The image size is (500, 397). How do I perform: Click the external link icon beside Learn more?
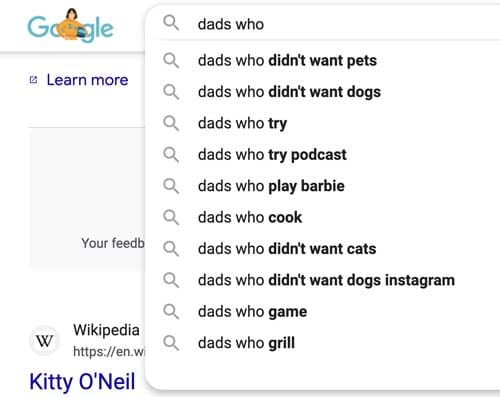pyautogui.click(x=33, y=80)
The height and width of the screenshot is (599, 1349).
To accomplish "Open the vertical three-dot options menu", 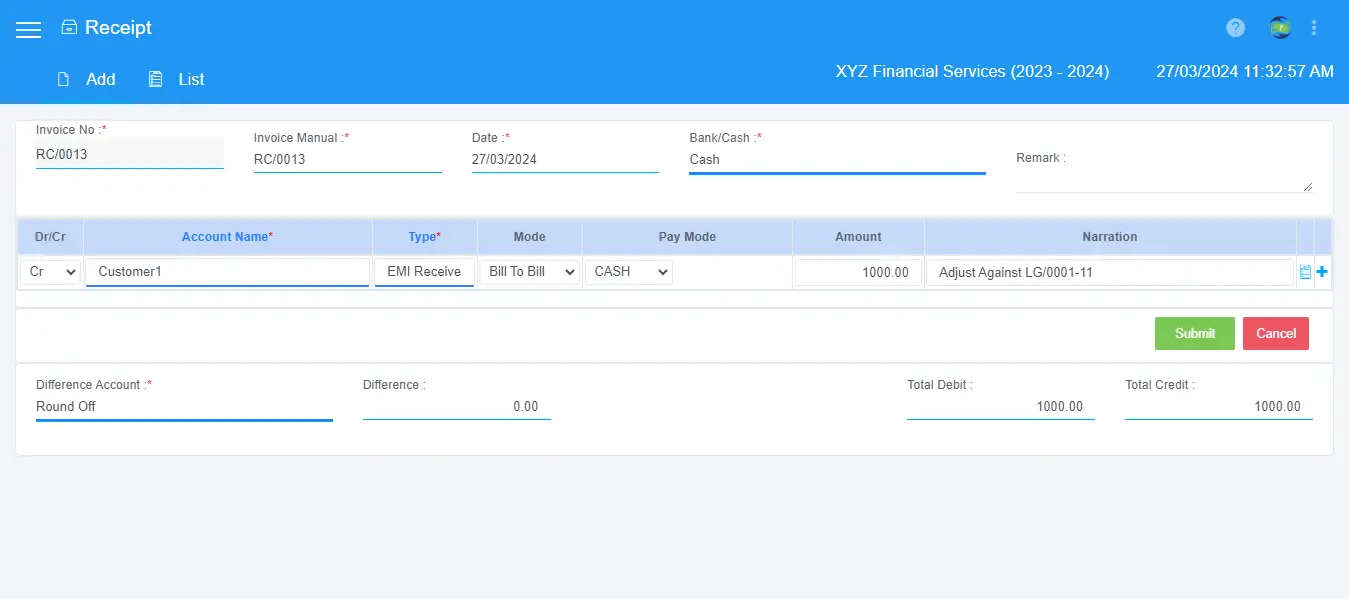I will 1314,28.
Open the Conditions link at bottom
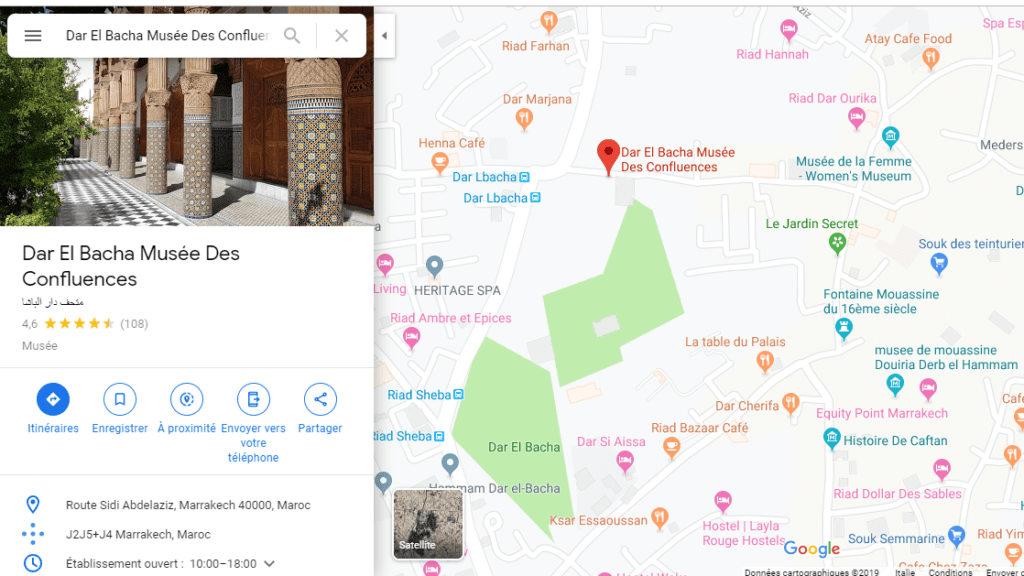This screenshot has width=1024, height=576. (950, 572)
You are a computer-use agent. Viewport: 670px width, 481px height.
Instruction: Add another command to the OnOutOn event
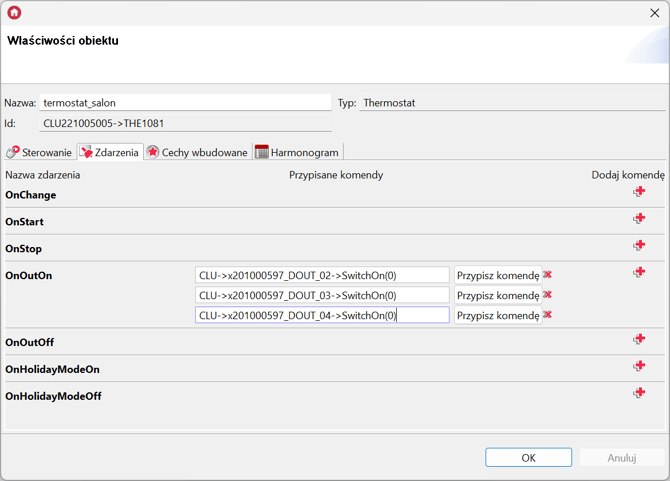coord(639,272)
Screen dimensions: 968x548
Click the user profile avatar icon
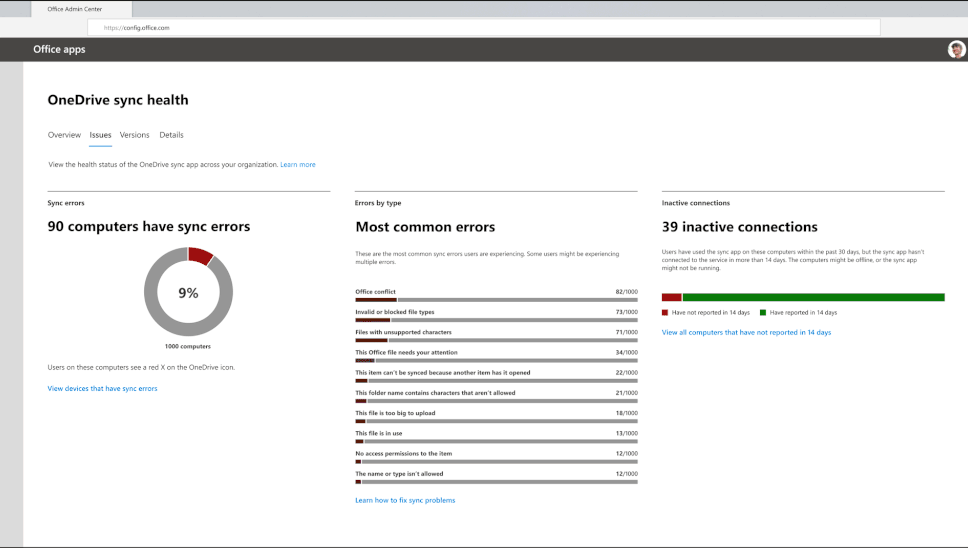tap(956, 50)
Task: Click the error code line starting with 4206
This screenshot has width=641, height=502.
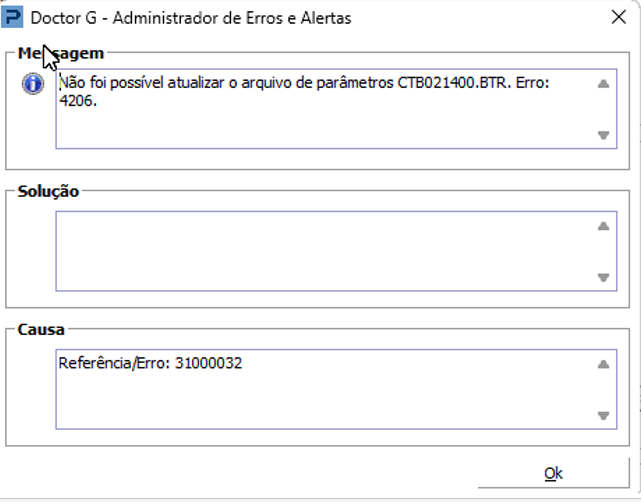Action: pyautogui.click(x=78, y=101)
-*-
### [Problem to work on]
Pictures are to be omitted. The lines from the line holding "Screen dimensions: 968x548" through the closing line of the data above are to be set down exactly, and nothing more.

### [Task output]
Screen dimensions: 968x548
Click the user profile avatar icon
tap(956, 50)
Task: Click the error code line starting with 4206
This screenshot has width=641, height=502.
Action: pyautogui.click(x=78, y=101)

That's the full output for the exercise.